Par Razia Tijani – Journaliste indépendante, collaboratrice de Proffac
On parle souvent de la pollution plastique comme d’un problème de ville, de rue sale, ou de caniveau bouché. Mais on oublie de dire que le plastique tue aussi la nature sauvage, les rivières les plus reculées, les forêts profondes et la faune qu’on croyait protégée par leur isolement. En Afrique centrale, le plastique ne s’arrête pas aux abords des marchés urbains. Il voyage, il infiltre les sols, les eaux, les plantes, les estomacs des animaux. Il envahit la vie.

Depuis plusieurs années, les équipes de terrain de Proffac (Protecteur de la Faune et de la Flore en Afrique Centrale) observent une progression alarmante des déchets plastiques dans des zones naturelles censées être épargnées : forêts communautaires, marécages, rivières secondaires, zones de nidification d’espèces rares. Dans certains endroits, des sachets se coincent dans les branchages au-dessus des rivières. Ailleurs, des fragments de plastique sont retrouvés dans les fèces d’animaux sauvages. Ce n’est pas une image. C’est un constat documenté.
Une menace invisible mais bien réelle
La plupart des déchets plastiques présents dans la nature ne viennent pas d’activités locales. Ils viennent de loin. De la ville, des marchés, des quartiers urbains où les emballages se multiplient sans qu’aucun système de collecte efficace n’existe. En RDC comme ailleurs en Afrique centrale, le plastique suit le chemin de l’eau : ruissellement, rivières, inondations. Et il finit là où il n’a rien à faire : dans les zones de biodiversité les plus sensibles.
Ce plastique ne se contente pas de flotter. Il étouffe, bloque les voies d’écoulement, s’accumule dans les zones humides, libère des microplastiques qui pénètrent les sols et les corps vivants. La pollution plastique, bien qu’invisible à l’œil nu dans ses formes les plus fines, est aujourd’hui une des premières causes de contamination de la chaîne alimentaire animale.

════════════════

Testez votre compréhension:
1. Recopiez le passage de l'article sur la pollution plastique en commençant aux mots « Ce plastique ne » et en vous arrêtant après « chaîne alimentaire animale. ».
2. Comment traduire en anglais cette phrase de l'article sur la pollution plastique : « La plupart des déchets plastiques présents dans la nature ne viennent pas d'activités locales. » ?
3. Pouvez-vous résumer l'article sur la pollution plastique en deux phrases ?
Vous n'aurez besoin d'aucune des lignes qui suivent.

Données fournies:
════════════════

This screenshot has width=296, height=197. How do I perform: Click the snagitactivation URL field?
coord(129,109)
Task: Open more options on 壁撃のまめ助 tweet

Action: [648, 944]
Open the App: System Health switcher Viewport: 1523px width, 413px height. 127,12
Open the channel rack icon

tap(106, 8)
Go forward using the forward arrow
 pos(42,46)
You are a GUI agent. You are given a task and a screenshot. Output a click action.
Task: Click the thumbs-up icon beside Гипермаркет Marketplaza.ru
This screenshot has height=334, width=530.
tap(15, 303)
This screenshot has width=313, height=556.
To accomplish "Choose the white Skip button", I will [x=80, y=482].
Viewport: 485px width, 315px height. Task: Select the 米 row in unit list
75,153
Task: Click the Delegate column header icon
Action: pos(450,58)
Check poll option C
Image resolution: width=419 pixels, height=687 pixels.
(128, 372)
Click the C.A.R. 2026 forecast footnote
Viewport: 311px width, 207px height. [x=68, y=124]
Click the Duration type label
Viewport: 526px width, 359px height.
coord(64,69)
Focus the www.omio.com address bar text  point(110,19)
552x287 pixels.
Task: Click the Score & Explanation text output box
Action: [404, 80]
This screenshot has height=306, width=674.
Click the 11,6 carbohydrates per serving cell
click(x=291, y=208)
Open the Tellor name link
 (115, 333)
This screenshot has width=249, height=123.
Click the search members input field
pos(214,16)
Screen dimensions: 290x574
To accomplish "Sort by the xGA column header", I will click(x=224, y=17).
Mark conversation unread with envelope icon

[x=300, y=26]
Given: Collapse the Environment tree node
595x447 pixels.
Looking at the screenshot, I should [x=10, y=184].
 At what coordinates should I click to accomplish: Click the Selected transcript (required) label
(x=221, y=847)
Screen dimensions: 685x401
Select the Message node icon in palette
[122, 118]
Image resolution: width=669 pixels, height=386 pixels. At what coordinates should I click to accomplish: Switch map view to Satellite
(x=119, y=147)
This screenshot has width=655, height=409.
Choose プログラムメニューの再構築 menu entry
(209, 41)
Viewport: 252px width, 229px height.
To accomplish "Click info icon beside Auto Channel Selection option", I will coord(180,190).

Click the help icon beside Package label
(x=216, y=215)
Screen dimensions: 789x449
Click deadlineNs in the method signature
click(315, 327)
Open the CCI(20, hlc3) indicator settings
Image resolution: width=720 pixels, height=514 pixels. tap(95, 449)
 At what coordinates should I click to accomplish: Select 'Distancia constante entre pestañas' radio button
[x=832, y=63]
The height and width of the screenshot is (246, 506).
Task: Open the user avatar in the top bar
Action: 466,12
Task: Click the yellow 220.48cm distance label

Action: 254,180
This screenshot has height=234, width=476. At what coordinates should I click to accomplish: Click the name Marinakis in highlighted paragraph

════════════════

Réponses dans l'ordre:
1.
Ce plastique ne se contente pas de flotter. Il étouffe, bloque les voies d’écoulement, s’accumule dans les zones humides, libère des microplastiques qui pénètrent les sols et les corps vivants. La pollution plastique, bien qu’invisible à l’œil nu dans ses formes les plus fines, est aujourd’hui une des premières causes de contamination de la chaîne alimentaire animale.

2. Most of the plastic waste found in nature does not come from local activities.

3. Depuis plusieurs années, les équipes de terrain de Proffac observent une progression alarmante des déchets plastiques dans des zones naturelles d'Afrique centrale censées être épargnées, comme les forêts communautaires, les marécages et les rivières secondaires. Venus surtout des villes et des marchés dépourvus de collecte efficace, ces déchets suivent le chemin de l'eau jusqu'aux zones de biodiversité sensibles, où ils étouffent, s'accumulent et libèrent des microplastiques qui contaminent la chaîne alimentaire animale.